# Given text:
*****

Then $\chi(\Gamma_{k,n})=n-2k+2$.
\end{thm}
The hard part was to show the inequality $\chi(\Gamma_{k,n})\geq
n-2k+2$. Lov\'asz' idea to achieve that was to associate a~simplicial
complex $\cn(G)$, called the neighborhood complex, to an~arbitrary
graph $G$, and then use the connectivity information of the
topological space $\cn(G)$ to find obstructions to the colorability
of~$G$.

*****

Carry on the passage about Lovász's neighborhood complex and graph coloring from its final sentence. The material that comes next isn't needed for anything here.

# Given material:
*****

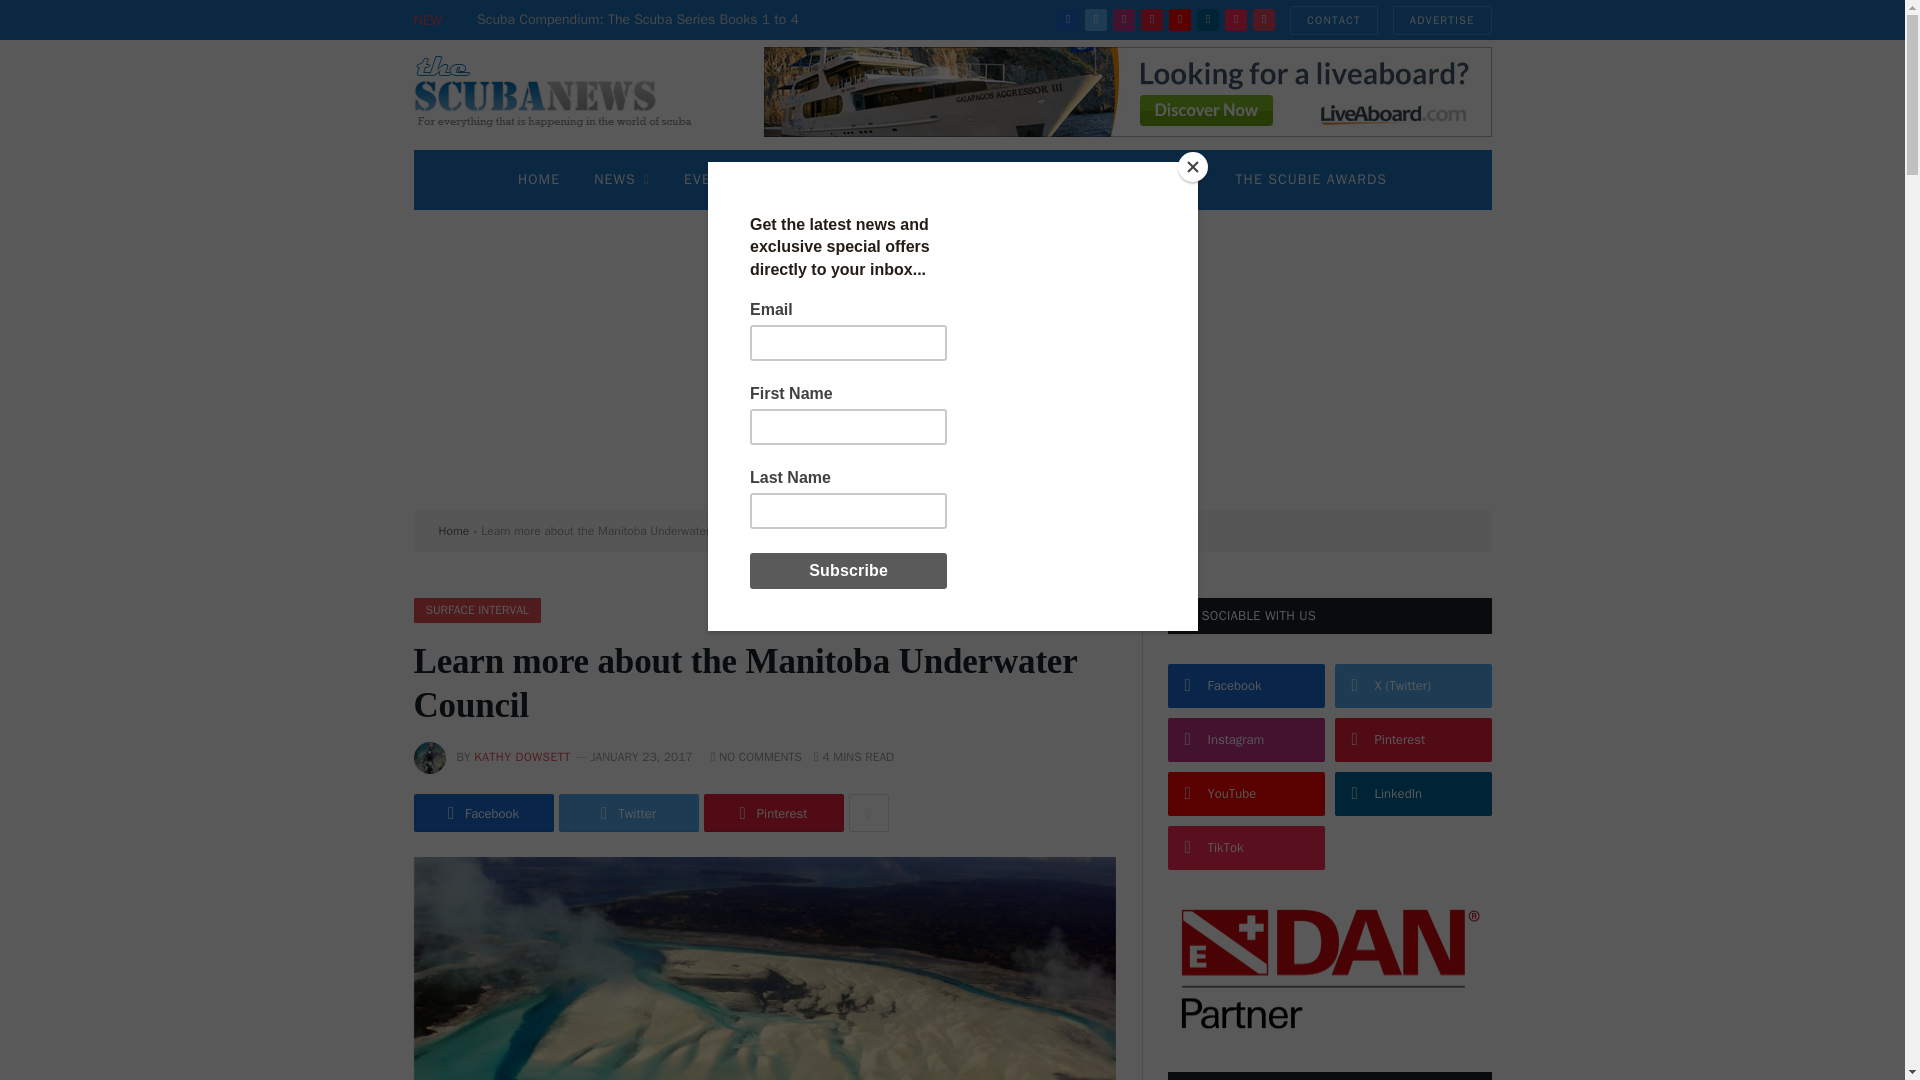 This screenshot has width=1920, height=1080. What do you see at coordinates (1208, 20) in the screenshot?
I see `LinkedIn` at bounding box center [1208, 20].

*****

# Exercise answer:
To define $\cn(G)$ we need some notations. For any graph $G$, let
$V(G)$ denote the set of its vertices, and $E(G)\subseteq V(G)\times
V(G)$ the set of its edges. Since all the graphs in this paper are
undirected, $(x,y)\in E(G)$ implies $(y,x)\in E(G)$. We allow our
graphs to contain loops. For a~graph $G$ we distinguish between looped
and unlooped complements, namely we let $\com G$ be the graph defined
by $V(\com G)=V(G)$, $E(\com G)=(V(G)\times V(G))\sm E(G)$, while
$\ovr{G}$ is the graph defined by $V(\ovr{G})=V(G)$,
$E(\ovr{G})=E(\com G)\sm\{(v,v)\,|\, v\in V(G)\}$. For a~graph $G$ and
$S\subseteq V(G)$ we denote by $G[S]$ the graph on the vertex set $S$
induced by $G$, that is $V(G[S])=S$, $E(G[S])=(S\times S)\cap E(G)$.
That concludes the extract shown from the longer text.